Record excerpts
::::
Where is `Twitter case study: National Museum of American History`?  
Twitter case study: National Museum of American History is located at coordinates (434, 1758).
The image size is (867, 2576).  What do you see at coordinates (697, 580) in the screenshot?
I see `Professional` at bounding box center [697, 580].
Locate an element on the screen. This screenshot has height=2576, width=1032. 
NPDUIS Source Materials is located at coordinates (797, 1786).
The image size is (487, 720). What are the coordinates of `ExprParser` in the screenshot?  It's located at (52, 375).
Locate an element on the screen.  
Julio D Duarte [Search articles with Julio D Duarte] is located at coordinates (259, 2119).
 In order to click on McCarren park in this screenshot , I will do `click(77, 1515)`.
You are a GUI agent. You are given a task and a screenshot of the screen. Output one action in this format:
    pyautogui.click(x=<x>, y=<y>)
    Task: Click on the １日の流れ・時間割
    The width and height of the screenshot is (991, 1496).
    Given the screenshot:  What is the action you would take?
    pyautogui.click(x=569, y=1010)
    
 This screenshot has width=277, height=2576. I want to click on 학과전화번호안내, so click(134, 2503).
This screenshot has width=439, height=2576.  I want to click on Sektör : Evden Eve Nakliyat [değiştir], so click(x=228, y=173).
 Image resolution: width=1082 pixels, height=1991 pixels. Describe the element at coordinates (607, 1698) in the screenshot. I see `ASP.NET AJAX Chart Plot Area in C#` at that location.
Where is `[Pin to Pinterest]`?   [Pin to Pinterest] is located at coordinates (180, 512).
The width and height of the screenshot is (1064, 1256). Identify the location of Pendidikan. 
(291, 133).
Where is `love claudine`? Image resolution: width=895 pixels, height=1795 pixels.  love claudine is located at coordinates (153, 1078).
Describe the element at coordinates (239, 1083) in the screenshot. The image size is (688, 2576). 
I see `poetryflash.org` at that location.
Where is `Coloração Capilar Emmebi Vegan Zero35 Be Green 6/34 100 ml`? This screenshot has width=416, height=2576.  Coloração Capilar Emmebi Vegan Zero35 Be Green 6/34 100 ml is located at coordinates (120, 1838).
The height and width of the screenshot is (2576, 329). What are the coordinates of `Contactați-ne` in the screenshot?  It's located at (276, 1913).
::::
Exercise brief
Reproduce everything above from the line containing "coordinates (153, 1078)." down through the last of the items, with both ends included.

Written solution
Where is `love claudine`? Image resolution: width=895 pixels, height=1795 pixels.  love claudine is located at coordinates (153, 1078).
Describe the element at coordinates (239, 1083) in the screenshot. The image size is (688, 2576). 
I see `poetryflash.org` at that location.
Where is `Coloração Capilar Emmebi Vegan Zero35 Be Green 6/34 100 ml`? This screenshot has width=416, height=2576.  Coloração Capilar Emmebi Vegan Zero35 Be Green 6/34 100 ml is located at coordinates (120, 1838).
The height and width of the screenshot is (2576, 329). What are the coordinates of `Contactați-ne` in the screenshot?  It's located at (276, 1913).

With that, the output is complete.